NeuralUSD
Goal
Goal of the paper is the get precise control over objects in scenes. The authors present Neural Universal Scene Descriptor (USD), a XML-like format for each object, which encodes per object appearance, geometry and pose information about it. They formulate the task as conditional generation (Stable Diffusion V2.1), synthesizing an image from a USD.
Method
The USD mainly contains the following information Appearance: DinoV2 Geometry: Depth (could also use other information) Poses: 2D/3D bounding boxes -> MLP
Other information like CLIP features, Normals, PointClouds etc. can be integrated in the future.

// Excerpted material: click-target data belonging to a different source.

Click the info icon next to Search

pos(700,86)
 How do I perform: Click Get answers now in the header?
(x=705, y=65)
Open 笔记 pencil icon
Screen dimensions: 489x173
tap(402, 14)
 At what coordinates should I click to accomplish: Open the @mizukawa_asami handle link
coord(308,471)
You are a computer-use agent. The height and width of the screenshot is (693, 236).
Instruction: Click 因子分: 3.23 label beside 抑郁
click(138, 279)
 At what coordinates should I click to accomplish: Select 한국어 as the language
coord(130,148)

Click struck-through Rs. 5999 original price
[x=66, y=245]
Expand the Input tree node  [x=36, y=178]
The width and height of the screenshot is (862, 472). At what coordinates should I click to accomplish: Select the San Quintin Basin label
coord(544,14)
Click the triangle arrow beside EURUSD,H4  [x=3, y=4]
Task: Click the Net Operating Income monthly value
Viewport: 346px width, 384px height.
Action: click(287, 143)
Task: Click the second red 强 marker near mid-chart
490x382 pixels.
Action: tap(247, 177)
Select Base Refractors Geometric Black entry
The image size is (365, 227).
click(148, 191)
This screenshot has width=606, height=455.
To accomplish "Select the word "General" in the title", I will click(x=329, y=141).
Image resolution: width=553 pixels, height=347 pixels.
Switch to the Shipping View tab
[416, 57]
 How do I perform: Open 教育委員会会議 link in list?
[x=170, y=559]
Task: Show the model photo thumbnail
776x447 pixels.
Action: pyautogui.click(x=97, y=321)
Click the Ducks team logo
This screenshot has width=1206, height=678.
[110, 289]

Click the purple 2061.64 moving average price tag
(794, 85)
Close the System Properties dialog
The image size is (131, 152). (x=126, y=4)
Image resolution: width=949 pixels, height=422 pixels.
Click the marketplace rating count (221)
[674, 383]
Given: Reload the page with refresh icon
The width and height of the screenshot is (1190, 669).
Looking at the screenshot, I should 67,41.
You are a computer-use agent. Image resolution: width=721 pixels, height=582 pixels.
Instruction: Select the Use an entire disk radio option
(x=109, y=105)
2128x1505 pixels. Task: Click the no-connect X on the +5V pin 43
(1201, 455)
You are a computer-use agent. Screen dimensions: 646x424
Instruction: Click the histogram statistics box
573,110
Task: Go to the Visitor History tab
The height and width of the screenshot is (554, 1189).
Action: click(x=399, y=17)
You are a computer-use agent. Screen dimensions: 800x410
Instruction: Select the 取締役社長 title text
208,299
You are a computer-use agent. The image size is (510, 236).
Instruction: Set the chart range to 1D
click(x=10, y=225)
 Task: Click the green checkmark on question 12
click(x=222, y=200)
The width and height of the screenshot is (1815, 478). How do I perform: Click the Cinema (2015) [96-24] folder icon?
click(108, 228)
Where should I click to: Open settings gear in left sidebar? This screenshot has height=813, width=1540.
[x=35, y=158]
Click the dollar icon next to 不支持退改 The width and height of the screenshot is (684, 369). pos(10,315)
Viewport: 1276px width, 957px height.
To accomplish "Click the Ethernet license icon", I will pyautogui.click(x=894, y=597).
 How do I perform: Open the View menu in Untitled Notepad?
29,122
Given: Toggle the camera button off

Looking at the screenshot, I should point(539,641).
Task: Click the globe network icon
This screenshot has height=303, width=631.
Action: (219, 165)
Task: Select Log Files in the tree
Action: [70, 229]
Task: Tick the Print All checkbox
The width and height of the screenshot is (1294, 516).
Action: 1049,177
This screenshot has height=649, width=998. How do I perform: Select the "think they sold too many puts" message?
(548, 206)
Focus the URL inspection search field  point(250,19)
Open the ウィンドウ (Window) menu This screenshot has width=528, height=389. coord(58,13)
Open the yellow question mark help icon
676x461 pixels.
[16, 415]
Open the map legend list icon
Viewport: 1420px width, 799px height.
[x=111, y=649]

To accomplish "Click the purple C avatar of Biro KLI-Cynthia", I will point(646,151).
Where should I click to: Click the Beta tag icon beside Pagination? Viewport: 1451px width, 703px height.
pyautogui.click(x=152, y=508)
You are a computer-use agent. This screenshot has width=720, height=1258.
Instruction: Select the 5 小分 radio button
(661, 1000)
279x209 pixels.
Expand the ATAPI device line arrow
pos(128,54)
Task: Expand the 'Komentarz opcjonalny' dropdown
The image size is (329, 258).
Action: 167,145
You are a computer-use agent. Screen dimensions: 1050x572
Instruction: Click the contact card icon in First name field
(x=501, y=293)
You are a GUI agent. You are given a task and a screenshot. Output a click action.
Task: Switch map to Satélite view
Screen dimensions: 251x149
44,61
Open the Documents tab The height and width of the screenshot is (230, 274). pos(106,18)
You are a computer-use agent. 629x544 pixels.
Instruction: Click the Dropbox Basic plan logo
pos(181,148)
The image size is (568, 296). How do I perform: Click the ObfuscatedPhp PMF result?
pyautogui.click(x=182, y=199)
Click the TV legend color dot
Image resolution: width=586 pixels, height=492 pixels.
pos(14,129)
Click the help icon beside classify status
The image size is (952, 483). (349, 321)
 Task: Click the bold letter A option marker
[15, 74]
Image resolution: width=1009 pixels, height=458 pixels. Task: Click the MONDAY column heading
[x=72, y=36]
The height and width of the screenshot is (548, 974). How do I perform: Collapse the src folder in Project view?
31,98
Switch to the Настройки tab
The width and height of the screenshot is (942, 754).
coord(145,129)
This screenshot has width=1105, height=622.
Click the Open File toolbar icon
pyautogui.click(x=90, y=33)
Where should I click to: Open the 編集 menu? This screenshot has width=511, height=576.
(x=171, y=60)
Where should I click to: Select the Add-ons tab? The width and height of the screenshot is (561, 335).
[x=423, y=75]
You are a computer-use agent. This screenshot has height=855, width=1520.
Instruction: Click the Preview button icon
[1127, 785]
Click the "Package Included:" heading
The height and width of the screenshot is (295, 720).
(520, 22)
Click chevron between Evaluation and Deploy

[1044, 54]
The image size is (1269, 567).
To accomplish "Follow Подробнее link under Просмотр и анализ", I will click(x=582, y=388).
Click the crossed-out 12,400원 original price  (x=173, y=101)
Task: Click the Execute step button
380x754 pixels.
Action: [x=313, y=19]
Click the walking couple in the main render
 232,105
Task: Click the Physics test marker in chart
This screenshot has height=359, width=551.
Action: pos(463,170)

Everything is then concatenated and projected to the correct token size using MLP.
Supervising the diffusion process with individual images leads to entanglement of conditioning signals: model uses only appearance and geometry, disregards pose encodings.
Therefore they train on pairs of images (same scene, different viewpoints):
Src Image -> extract USD appearance and geometry features
Tgt Image -> extract USD object pose (2D/3D)
USD -> predict Tgt Image
Essentially you extract the appearance and geometry from source, and then you are supposed to render it form a different view (target).
To further disentangle the representation, they use modaility dropout similar to CFG (just zero out some of the information).
Results:

Thoughts:
- small quantiative eval. would be interested to see the disentanglemet - how can you measure that?
- not very detailed. what are the pose embeddings, how are they used? No code.